Halimat Somotan is a social historian who studies the overlooked contributions of everyday urban dwellers in making cities more livable. Her current book manuscript, The Decolonizing City: Popular Politics and the Making of Postcolonial Lagos, 1941-76, explores how tenants, women traders, and homeowners struggled against colonial planning laws like urban renewal from the end of colonial rule to the rise of military rule in Lagos, Nigeria. The Decolonizing City draws from wide-ranging archival sources and oral interviews to unearth urban residents’ unrealized visions and protests that informed Lagos’ postcolonial governing structure and laws.

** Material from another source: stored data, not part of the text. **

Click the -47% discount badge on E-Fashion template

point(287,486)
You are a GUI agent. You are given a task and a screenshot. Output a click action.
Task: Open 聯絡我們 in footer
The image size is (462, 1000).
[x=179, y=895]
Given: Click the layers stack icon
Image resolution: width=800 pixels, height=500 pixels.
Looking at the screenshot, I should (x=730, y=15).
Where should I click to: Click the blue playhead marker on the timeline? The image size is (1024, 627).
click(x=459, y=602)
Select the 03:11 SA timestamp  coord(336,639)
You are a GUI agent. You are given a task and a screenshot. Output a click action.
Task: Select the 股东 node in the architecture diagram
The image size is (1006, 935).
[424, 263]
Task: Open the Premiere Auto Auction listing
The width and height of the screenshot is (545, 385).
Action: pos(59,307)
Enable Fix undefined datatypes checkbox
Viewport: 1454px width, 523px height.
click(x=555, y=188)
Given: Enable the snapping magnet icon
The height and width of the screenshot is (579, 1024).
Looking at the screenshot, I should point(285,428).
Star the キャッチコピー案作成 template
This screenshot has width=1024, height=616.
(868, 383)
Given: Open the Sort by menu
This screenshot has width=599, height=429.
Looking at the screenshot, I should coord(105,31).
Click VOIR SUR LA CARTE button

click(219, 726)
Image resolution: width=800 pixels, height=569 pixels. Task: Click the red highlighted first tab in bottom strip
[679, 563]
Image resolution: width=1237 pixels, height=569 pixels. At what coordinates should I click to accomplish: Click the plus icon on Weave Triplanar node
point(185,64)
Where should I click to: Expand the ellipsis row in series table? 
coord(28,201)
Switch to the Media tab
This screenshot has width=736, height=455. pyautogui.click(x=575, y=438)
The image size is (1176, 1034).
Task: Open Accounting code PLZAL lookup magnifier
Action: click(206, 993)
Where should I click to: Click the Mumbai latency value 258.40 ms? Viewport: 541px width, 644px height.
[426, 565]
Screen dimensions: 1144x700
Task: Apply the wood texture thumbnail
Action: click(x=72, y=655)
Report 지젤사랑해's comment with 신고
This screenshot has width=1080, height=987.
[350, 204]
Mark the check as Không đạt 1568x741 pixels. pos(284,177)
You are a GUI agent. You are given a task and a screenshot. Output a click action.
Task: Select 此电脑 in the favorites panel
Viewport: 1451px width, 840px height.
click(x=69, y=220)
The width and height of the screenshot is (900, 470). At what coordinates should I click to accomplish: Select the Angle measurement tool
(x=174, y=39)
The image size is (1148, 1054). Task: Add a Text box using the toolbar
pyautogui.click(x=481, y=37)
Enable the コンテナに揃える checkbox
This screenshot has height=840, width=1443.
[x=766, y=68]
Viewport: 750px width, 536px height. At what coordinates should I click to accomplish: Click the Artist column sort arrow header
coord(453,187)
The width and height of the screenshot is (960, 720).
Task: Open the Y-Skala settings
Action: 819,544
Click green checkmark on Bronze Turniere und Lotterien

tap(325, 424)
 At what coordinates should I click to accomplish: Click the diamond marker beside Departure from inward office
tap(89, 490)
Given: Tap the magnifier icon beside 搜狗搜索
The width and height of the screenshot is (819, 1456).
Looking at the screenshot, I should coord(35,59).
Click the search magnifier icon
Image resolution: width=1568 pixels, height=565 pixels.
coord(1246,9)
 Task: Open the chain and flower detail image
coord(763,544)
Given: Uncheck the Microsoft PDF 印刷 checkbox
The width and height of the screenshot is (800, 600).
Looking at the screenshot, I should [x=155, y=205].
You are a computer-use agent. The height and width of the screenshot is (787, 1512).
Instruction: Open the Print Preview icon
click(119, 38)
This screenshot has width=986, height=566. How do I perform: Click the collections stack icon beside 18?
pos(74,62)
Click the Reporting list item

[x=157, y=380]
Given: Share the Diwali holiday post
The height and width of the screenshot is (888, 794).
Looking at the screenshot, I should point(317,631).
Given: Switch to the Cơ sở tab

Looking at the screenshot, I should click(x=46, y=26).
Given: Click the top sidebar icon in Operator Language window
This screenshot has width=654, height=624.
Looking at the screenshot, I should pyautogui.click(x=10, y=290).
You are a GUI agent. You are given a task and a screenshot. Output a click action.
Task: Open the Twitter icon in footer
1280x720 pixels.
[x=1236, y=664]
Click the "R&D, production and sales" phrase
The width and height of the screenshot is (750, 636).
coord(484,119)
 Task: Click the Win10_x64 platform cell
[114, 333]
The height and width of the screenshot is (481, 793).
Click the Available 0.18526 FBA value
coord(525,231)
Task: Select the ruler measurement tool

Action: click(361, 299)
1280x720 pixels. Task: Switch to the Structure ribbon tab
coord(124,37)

Somotan is an Assistant Professor of African Studies at Georgetown University’s School of Foreign Service where she teaches courses on urban history, archival methods, West African history, and the history of decolonization. Her work has appeared in The Journal of Urban History, Time Magazine, and The Conversation. Born and raised in Ibadan, Nigeria, Somotan earned her Ph.D. in history from Columbia University and her B.A. in history and theater arts from Fairfield University.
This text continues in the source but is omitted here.